Manuscrito de Pierre Menard, autor del Quijote.

 Si es posible imitar de esta manera el Quijote, entonces también lo es escribir una obra mejor, para nosotros, que el Quijote o cualquier otra de las que existen. Esa historia es una posibilidad reservada para cada uno de nosotros, y leer es sólo una forma de ahorrarse este esfuerzo, de circunvalar la obra que nos mereceríamos. Cervantes murió hace más de cuatro siglos: yo podría, en teoría, escribir algo que me tocara aún más en hueso, que elevara mi placer cervantino a unas alturas superiores a las que Cervantes puede llevarme desde su siglo y temperamento. Yo podría sintetizar la droga perfecta para mí, sin una página (para mí) de relleno, sin un párrafo (para mí) aburrido, sin una frase (para mí) confusa, sin una sola palabra que buscar en el diccionario. 

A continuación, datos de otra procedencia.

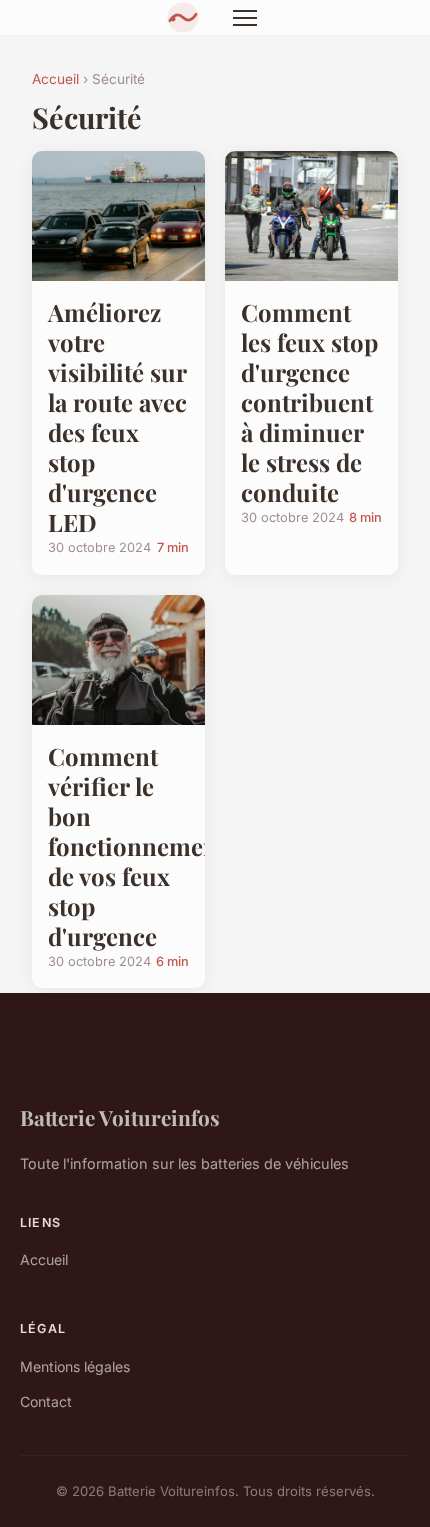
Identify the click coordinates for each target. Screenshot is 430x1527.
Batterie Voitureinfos (120, 1117)
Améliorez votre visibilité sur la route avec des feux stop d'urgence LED (117, 417)
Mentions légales (75, 1366)
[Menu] (245, 18)
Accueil (55, 79)
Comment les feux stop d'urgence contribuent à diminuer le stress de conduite (309, 402)
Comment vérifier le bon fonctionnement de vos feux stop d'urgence (137, 846)
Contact (46, 1401)
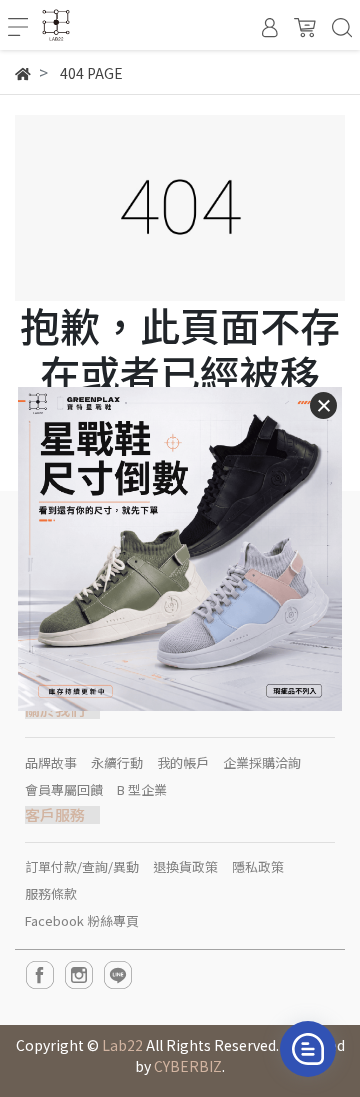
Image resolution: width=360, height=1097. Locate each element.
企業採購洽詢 (262, 762)
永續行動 (117, 762)
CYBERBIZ (188, 1066)
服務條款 (51, 893)
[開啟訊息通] (308, 1049)
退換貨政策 (185, 866)
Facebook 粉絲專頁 (82, 920)
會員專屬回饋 (64, 789)
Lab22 (122, 1045)
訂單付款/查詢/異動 (82, 866)
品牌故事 (51, 762)
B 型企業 (142, 789)
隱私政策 (258, 866)
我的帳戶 (183, 762)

Si leer literatura es un acto imperdonable, un desprecio indolente de uno mismo y sus potencialidades, leer no ficción es un desprecio de todo lo demás.

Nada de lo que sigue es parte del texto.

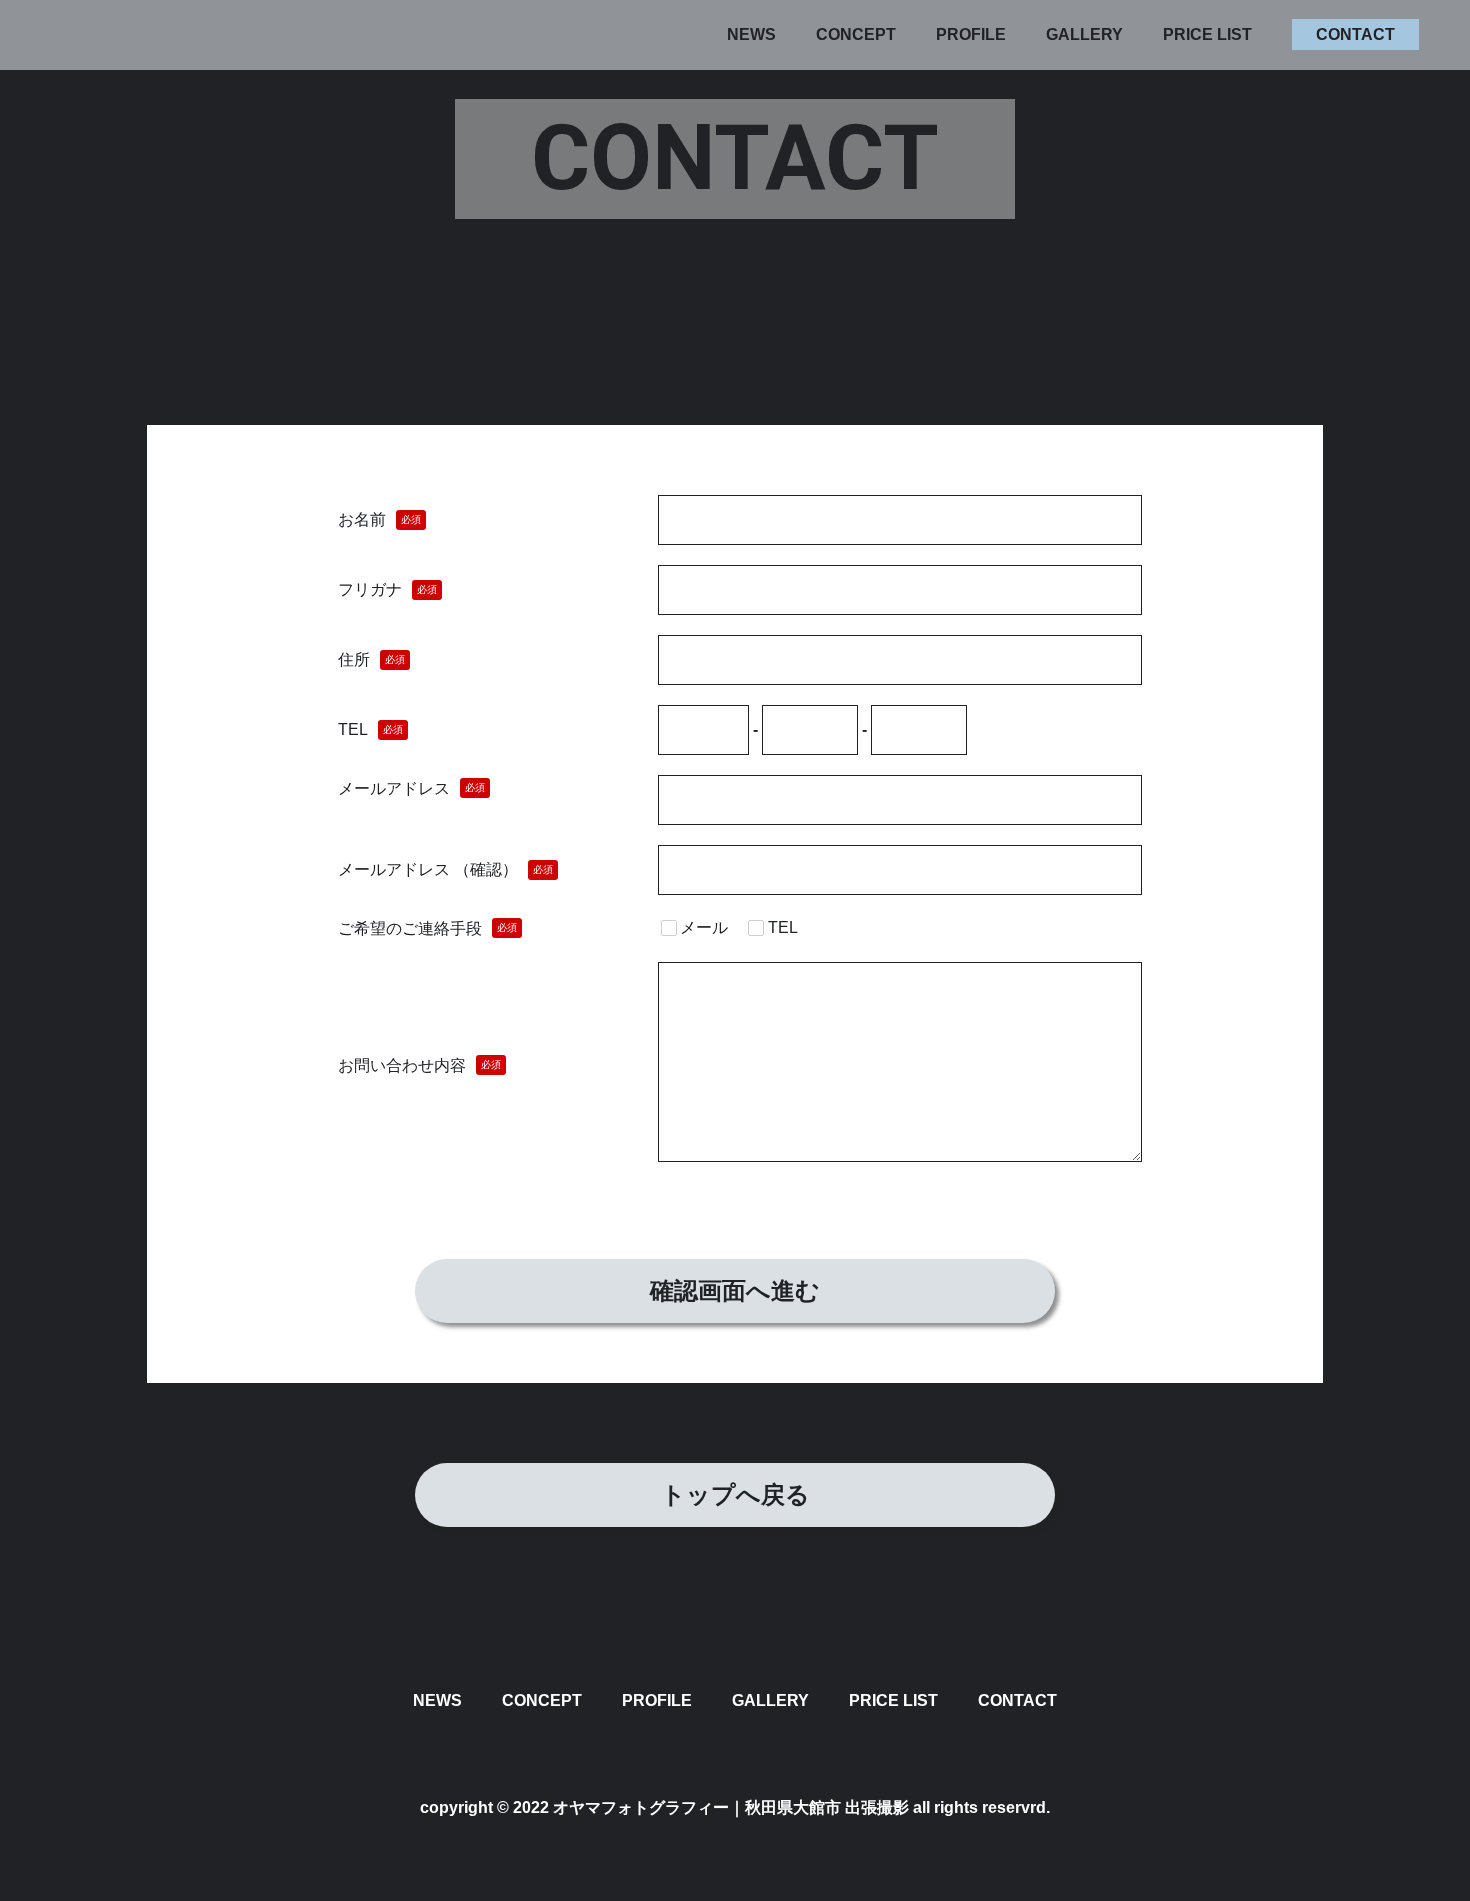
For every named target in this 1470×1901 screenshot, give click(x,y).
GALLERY (1084, 34)
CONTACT (1355, 34)
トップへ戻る (735, 1494)
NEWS (751, 34)
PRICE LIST (1207, 34)
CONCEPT (856, 34)
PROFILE (971, 34)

En lugar de producir esa obra u obras definitivas, nos conformamos, perezosos, con la infinidad de sucedáneos que otros firmaron. Concienzudamente escudriñamos estos sucedáneos en busca de los fragmentos que mejor nos encajen, desoyendo el llamado de abandonar esta mendicidad y ponernos a fabricar la obra que andamos buscando. Desde este punto de vista, los géneros literarios son la muleta del lector. Con su promesa (no siempre veraz) de ciertos escenarios y experiencias familiares, los géneros nos ayudan a maximizar nuestra holgazanería. El lector “de género”, que se precia de su especialización, su paladar y criterio, debería reconocer que simplemente ha encontrado un formato que le vale, que le “hace el apaño”, y que ha preferido dejar de buscar ahí fuera. El más perezoso de los lectores, esto es, el más perezoso de los perezosos.

Si leer literatura es un acto imperdonable, un desprecio indolente de uno mismo y sus potencialidades, leer no ficción es un desprecio de todo lo demás. Mientras que la ficción comercia con ideas, sensaciones o emociones, el ensayo analiza (afirma analizar) el mundo exterior que compartimos. Leer el análisis del mundo de otra persona supone ahorrarse el esfuerzo, la agudeza, la determinación de analizar por uno mismo. Aún peor, al remitirse a una realidad común al autor y el lector, el análisis termina usurpando para el lector el lugar de la realidad analizada, que no volveremos a mirar con los mismos ojos, que no volveremos a pensar sin las categorías del análisis leído. Mientras que leer ficción —en lugar de escribirla— supone delegar un deber, leer un ensayo supone delegar un mundo.